Your point regarding the [type] size is well made. However, as you can imagine production costs were a major consideration in producing this book and so we had to get in under 224 pages and so the design was based on achieving that, without sacrificing too much material --- there was quite a bit left out. But it did come at the cost of a quite tight text design.

Many thanks again for the review and for your interest in the book.

--- Jeremy
(Toynbee Editorial Services Ltd)
jeremy@toynbee-editorial.co.uk

§     §     §

Dear Lolita,

Jeremy Toynbee has copied me in to your correspondence --- and thank you for the review of Idle Thoughts. It would be jolly good, though, if you could spell my name correctly --- both in the title section and in the copy itself. Kind regards,

--- Jeremy Nicholas
Editor, Idle Thoughts on
Jerome K Jerome

www.jeremynicholas.com


To: jeremy@toynbee-editorial.co.uk

Re: Jerome K. Jerome

Thanks for your email. Jeremy has already chastised us for misspelling his name, for which we apologize (it has been corrected).
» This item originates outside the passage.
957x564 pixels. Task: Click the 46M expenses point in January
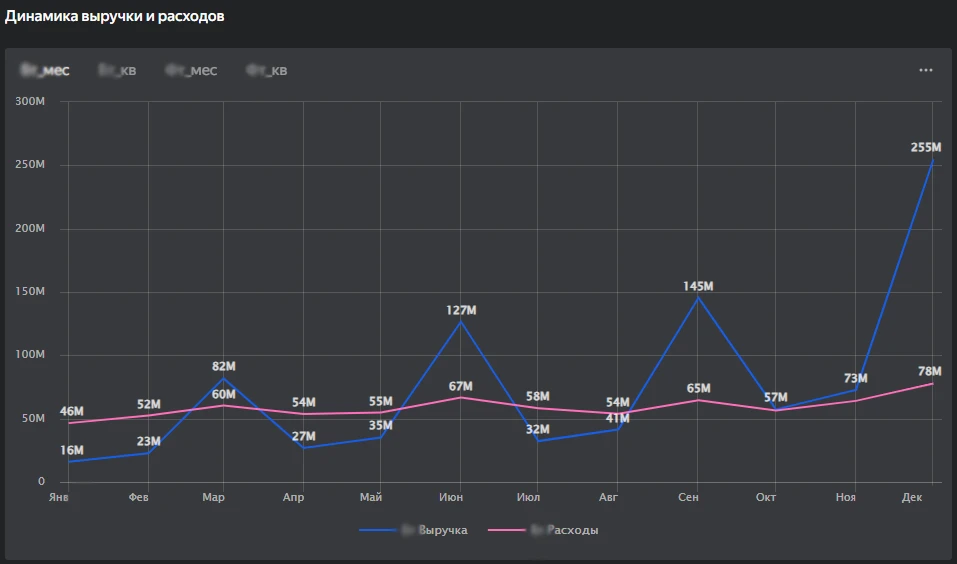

> Would it be cheeky to ask for a link to the Society's website and a note that it is available directly from there?

Unfortunately, we just don't do links. If you will check our homepages you will see over the years in our letters column a series of requests for links.

Most of them are from outer space: links for, for example, pet clothes manufacturers. It just doesn't pay for us to do them.

> We are currently fighting a battle to get it in book shops over here and haven't yet begun to research how to do it in the US, so the website, probably for the time being, will be the only place US readers can get hold of a copy ... Any advice on how to get it in bookshops on your side of the water or to achieve further publicity would be greatly received. As the review notes TMIAB sold extremely well in the US and I am sure there would be many interested readers if only we could reach them with news of its publication.

You are fighting a tough battle there ... Mail order, we suspect, is the only one that ever works. We wish we could be more helpful. Sending review copies to major newspapers and on-line book review magazines is the cheapest way to publicity, but most will ignore your efforts. Somewhere I read that there are over 100,000 new English language titles published every year. Less than .01% of them will get a chance ... especially the kind of books that you, like us, seem to favor.